The men are also believed to have played a role in the 2002 attack on Israeli tourists in Kenya that killed 15 people.
Somalia's president would not confirm the attacks but said he supported any U.S. action taken against the militants.
"The U.S. has a right to bombard terrorist suspects who attacked its embassies in Kenya and Tanzania," President Abdullahi Yusuf told reporters from the capital of Mogadishu.
"They have a right to take action. We are fighting terrorists, whether they are international terrorists or Somalis. We are not fighting Islam. Somalis are 100 per cent Muslim," he said.
Speaking on the condition of anonymity, a U.S. government official confirmed that at least one AC-130 gunship was used in Monday's attacks.
The aircraft are heavily armed with sophisticated sensors that can go after difficult targets day or night. They are operated by the Special Operations Command and are frequently used against the Taliban in Afghanistan.
The U.S. military said Tuesday that it had sent the USS Dwight D. Eisenhower to join three other U.S. warships off the Somali coast already involved in anti-terror operations. The aircraft carrier belongs to the Navy's Bahrain-based Fifth Fleet.
Also on Tuesday, Ethiopia's prime minister said suspected terrorists from Canada, Britain, Pakistan and elsewhere had been taken prisoner or killed in military operations in Somalia.

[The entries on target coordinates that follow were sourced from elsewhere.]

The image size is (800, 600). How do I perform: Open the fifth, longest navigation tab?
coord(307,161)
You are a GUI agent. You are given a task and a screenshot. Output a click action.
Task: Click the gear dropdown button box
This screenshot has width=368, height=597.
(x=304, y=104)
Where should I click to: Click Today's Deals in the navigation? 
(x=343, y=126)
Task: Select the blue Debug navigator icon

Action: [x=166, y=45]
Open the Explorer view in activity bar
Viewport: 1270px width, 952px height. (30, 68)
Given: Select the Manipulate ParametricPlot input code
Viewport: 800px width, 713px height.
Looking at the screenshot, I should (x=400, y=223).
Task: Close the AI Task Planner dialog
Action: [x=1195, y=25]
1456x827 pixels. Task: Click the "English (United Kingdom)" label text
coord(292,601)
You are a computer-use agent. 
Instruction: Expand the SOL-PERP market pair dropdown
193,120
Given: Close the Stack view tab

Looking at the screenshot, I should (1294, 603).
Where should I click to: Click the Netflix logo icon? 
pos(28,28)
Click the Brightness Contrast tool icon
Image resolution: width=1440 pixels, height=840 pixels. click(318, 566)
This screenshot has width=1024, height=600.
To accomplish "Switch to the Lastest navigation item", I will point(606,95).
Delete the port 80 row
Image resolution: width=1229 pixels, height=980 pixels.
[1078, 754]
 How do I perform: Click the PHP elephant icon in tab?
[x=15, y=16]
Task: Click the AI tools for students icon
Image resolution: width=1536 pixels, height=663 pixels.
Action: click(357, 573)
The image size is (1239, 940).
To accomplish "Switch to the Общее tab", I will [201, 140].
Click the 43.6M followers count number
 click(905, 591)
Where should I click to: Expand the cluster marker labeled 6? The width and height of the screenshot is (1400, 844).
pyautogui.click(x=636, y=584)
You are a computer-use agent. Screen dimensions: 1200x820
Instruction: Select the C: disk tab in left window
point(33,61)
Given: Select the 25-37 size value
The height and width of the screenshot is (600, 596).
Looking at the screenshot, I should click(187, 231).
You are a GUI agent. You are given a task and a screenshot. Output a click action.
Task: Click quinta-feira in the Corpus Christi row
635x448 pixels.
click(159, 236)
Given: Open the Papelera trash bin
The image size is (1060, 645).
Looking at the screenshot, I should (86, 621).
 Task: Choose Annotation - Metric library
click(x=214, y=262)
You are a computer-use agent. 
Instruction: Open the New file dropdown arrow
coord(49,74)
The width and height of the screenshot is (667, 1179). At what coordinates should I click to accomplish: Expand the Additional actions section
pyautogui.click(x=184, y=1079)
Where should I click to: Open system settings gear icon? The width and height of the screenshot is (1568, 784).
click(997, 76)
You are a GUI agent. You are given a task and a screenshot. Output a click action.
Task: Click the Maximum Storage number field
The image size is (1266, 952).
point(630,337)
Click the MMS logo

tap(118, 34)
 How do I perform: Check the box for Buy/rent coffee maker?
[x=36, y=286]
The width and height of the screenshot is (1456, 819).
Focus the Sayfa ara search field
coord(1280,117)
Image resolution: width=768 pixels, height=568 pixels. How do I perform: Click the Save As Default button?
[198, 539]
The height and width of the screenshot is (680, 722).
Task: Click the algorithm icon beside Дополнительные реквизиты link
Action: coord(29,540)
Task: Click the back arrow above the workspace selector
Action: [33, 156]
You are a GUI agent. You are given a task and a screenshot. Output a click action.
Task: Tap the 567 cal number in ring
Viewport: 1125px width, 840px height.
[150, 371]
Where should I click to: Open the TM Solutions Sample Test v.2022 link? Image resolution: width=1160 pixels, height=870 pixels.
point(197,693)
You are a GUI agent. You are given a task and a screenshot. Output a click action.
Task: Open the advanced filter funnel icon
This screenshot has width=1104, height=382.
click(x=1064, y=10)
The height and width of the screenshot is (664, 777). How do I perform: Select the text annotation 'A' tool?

"Many international terrorists are dead in Somalia," Prime Minister Meles Zenawi told a French newspaper. "Photographs have been taken and passports from different countries have been collected. The Kenyans are holding Eritrean and Canadian passport holders. We have injured people coming from Yemen, Pakistan, Sudan, the United Kingdom."
Last week, Kenyan police detained a man holding a Canadian passport that is suspected of having ties to the radical Islamists currently in hiding.
The unidentified man is being held by police in northern Kenya after he was caught trying to cross into the country.
The U.S. has been attempting to capture al Qaeda members attempting to flee Somalia after Ethiopian-backed government troops pushed their Islamist rivals out of Mogadishu in late December.
Since clan-based warlords toppled dictator Mohamed Siad Barre in 1991 and then turned on each other, Somalia has not had an effective central government to rule the Horn of Africa nation of 7 million people.
A UN peacekeeping force, including U.S. troops, arrived in 1992, but fighters loyal to clan leader Mohamed Farah Aideed shot down a U.S. Army Black Hawk helicopter and battled American troops, killing 18.
Since then, at least 13 attempts at government have failed with the current UN-backed government taking power in 2004.